In this age of Instagram-oriented campaigns, an artist’s authorship—and its attendant cultural capital—is invariably at the fore. For a recent Instagram commission from Miu Miu, experimental photographer Lucas Blalock created still lifes using the brand’s accessories in his signature colorful disorienting style that merges analog and digital techniques. Blalock’s pictures were an Instagram project for the Fall/Winter 2022 Miu Miu collection, commissioned by Be Good Studios’ founder Lina Kutsovskaya, a creative director moving between high-production, celebrity-endorsed, luxury brand campaigns and artist’s studios. Kutsovskaya was also a close creative collaborator with Abloh during his 2018–21 tenure at Louis Vuitton Men.

Blalock’s commission exemplifies how fashion can be folded into an established artistic practice, sidestepping now dated concerns that the artist might be seen as selling out, or diluting their artistic license. The products and visual language of Miu Miu enter Blalock’s preexisting image world as materials, his artistry uncompromised by this intersection, and are given a new context and reach by the collaboration.

Tyler Mitchell is one of the very few young image-makers in the past 10 years to have rapidly ascended into the pantheon of “top” fashion and portrait photographers, a cluster no bigger than the number of Justices on the United States Supreme Court. He’s an accomplished visual storyteller and key chronicler of Black creativity and celebrity who makes little distinction between his so-called commercial or personal work. His recent Fall/Winter 2023 Salvatore Ferragamo campaign heralded the arrival of the brand’s new creative director and designer, Maximilian Davis, and Davis’s first collection. Mitchell shot the campaign with backdrops from paintings by Botticelli and Piero della Francesca, seemingly pictured within working spaces in the Uffizi Gallery in Florence, the Tuscan home of the Ferragamo brand. Every gesture and compositional detail in Mitchell’s grand photographs carry the intentional symbolic weightiness of a Renaissance painting, with Mitchell and his camera shown in some of the campaign images, asserting the photographer’s presence.
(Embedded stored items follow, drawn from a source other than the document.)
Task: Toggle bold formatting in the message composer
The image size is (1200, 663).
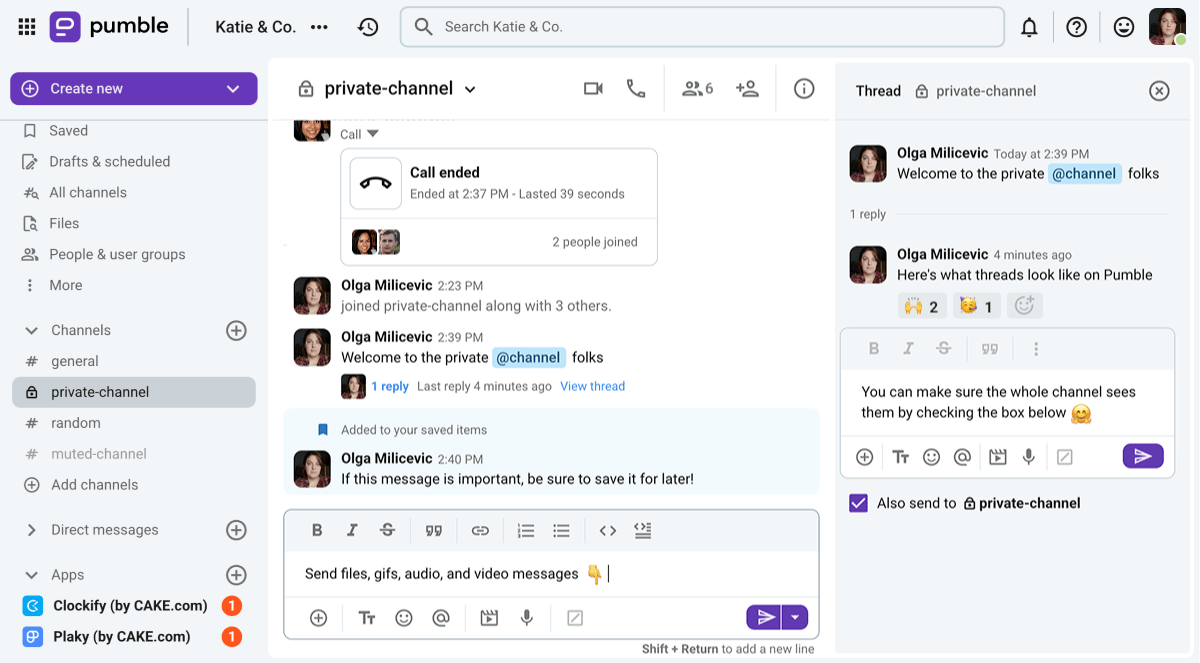Action: [x=317, y=530]
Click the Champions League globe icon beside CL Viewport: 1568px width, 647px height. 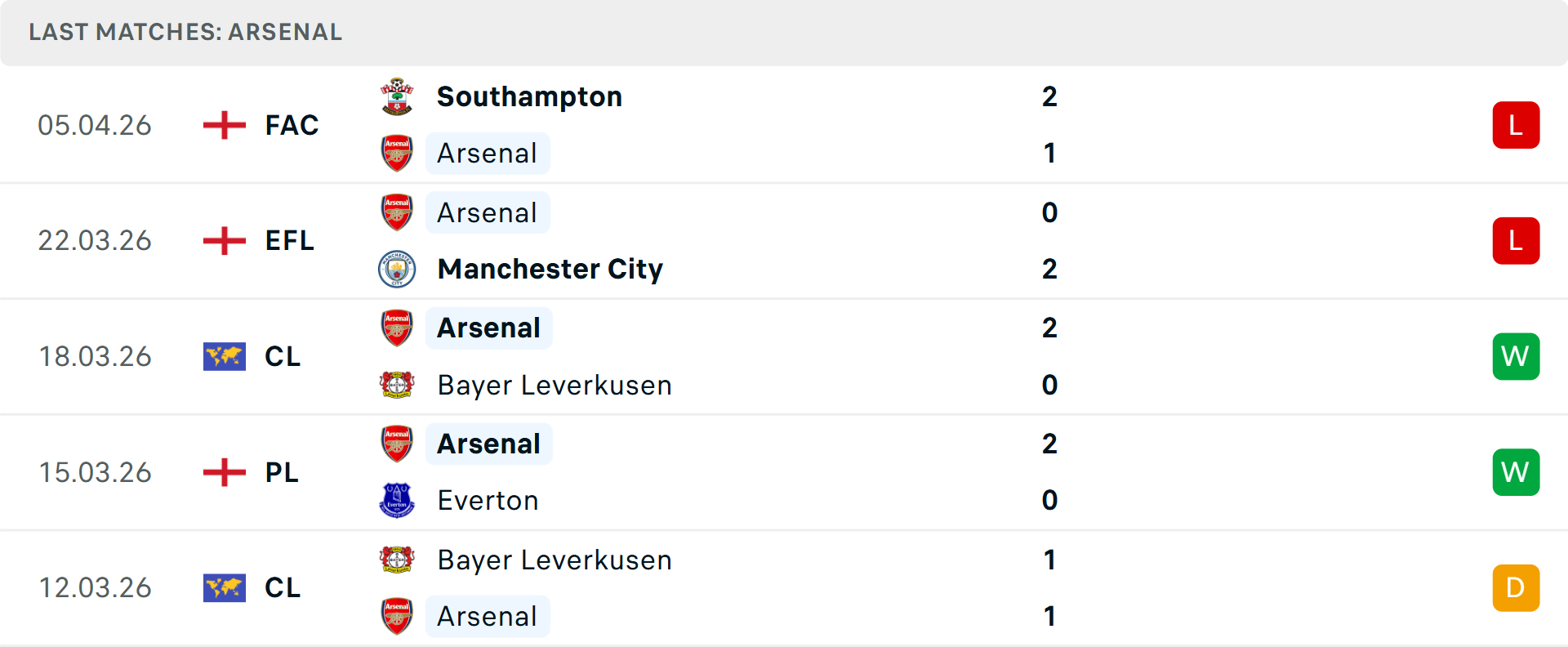click(x=224, y=356)
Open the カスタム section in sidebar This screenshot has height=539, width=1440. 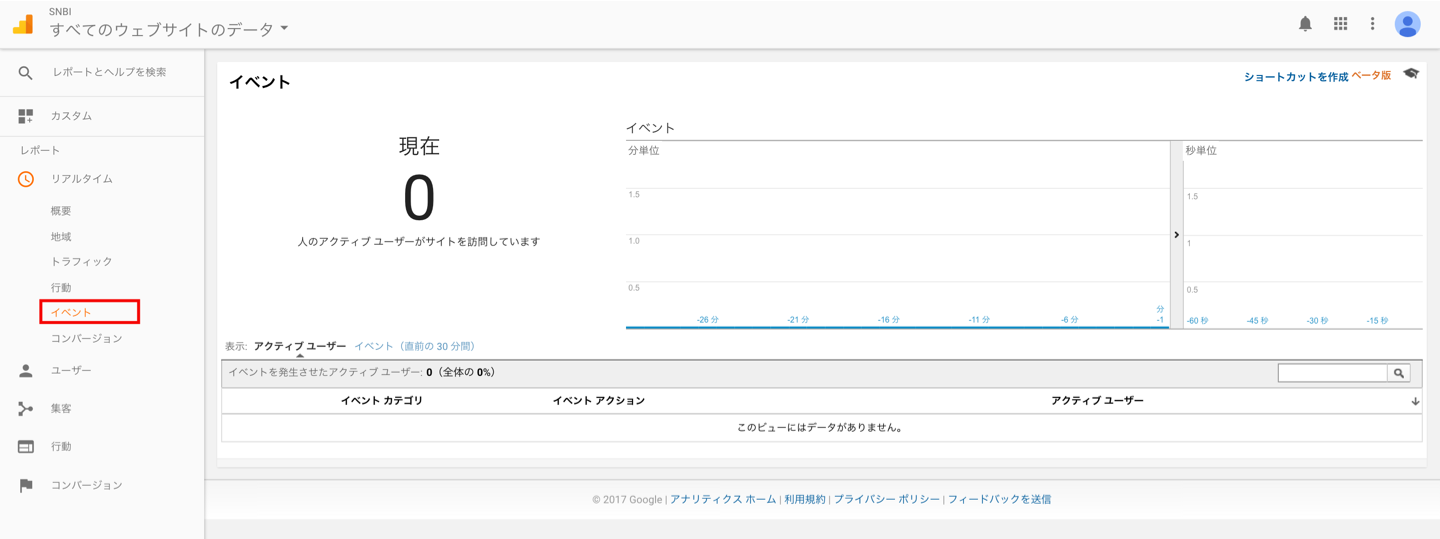click(x=70, y=116)
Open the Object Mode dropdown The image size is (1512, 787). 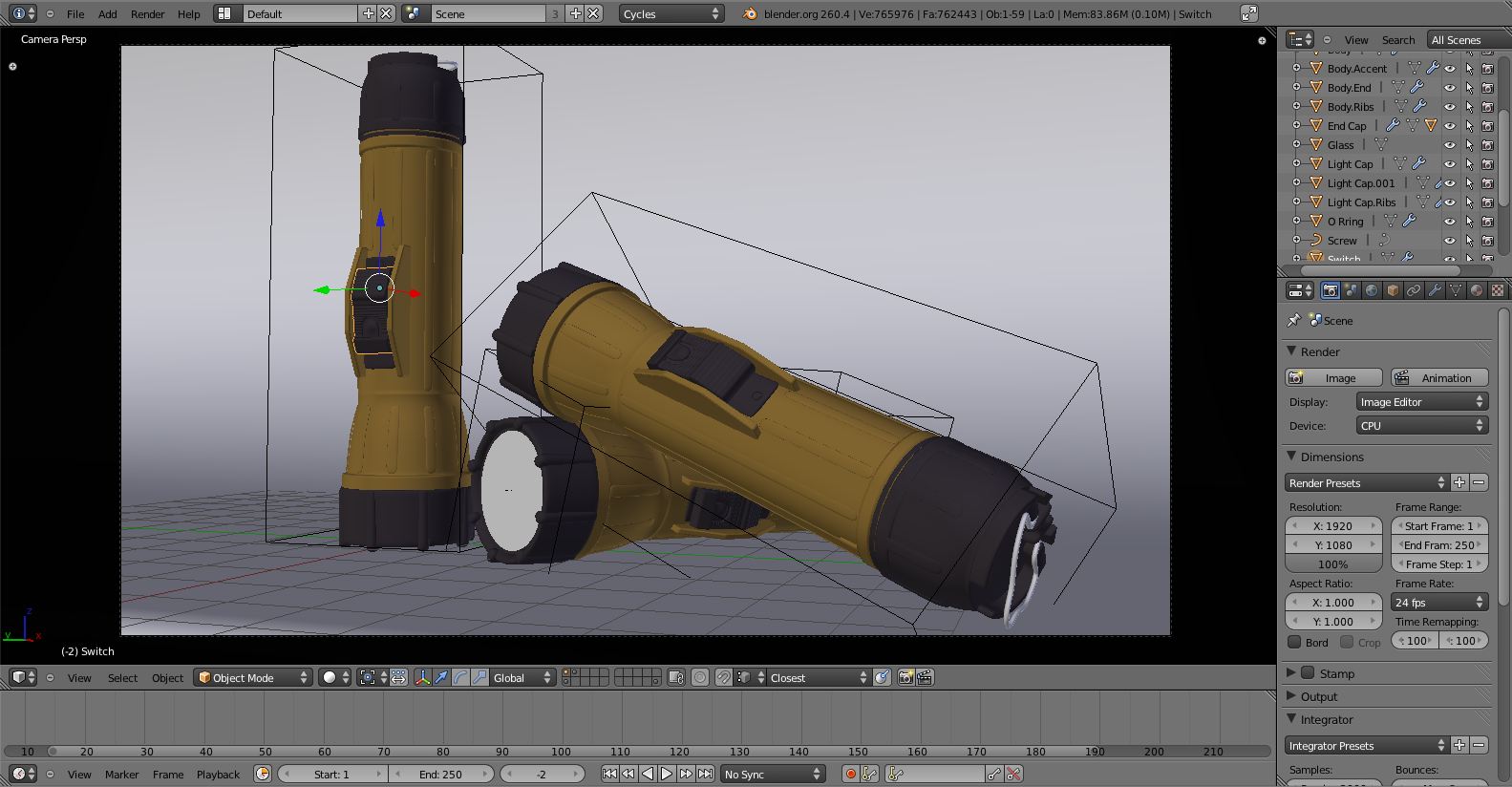coord(253,677)
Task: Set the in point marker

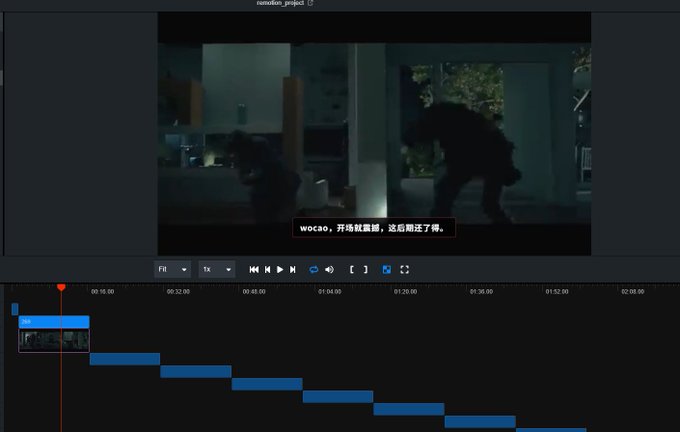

Artists now essentially operate as their own brands when they enter the fashion context. There is no luxury fashion brand that doesn’t collaborate with artists. Some examples from recent runways: for the Balenciaga Spring/Summer 2019 show, creative director Demna [Gvasalia] collaborated with post-internet artist Jon Rafman to make a tunnel of LED screens sequencing digitally rendered mash-ups and signals that conveyed the emotional and conceptual register of the collection. Raf Simons meticulously transfigured the gestures and palettes of Sterling Ruby’s paintings into haute couture fabrics and forms for his first Dior Women collection in 2012; the duo has now been collaborating for 20 years. The Spring/Summer 2023 runway of Spanish luxury house Loewe, under the artist-centric creative directorship of Jonathan Anderson, featured a confetti cube sculpture by Lara Favaretto that began to unpack and form new configurations as the models walked down the runway. Artist Mickalene Thomas created runway-ready photo collages (embroidered by the Chanakya School of Craft in Mumbai) honoring Josephine Baker and a dozen more influential women of color who inspired the Dior Spring/Summer 2023 collection. Pharrell Williams’s debut Louis Vuitton Men Spring/Summer 2024 collection included suits and denim separates embroidered with portraits painted by Henry Taylor. This was part of the score for a historic runway show that unfolded across the Pont Neuf in Paris this past June, in front of 2,000 Paris Fashion Week guests and an estimated one billion viewers online.

A person with light brown skin has curled baby bangs and is walking down the runway in a metallic coat. Behind them is a pink and yellow collage with archival imagery.
A model walking the runway for Dior’s Spring/Summer 2023 collection during Paris Fashion Week.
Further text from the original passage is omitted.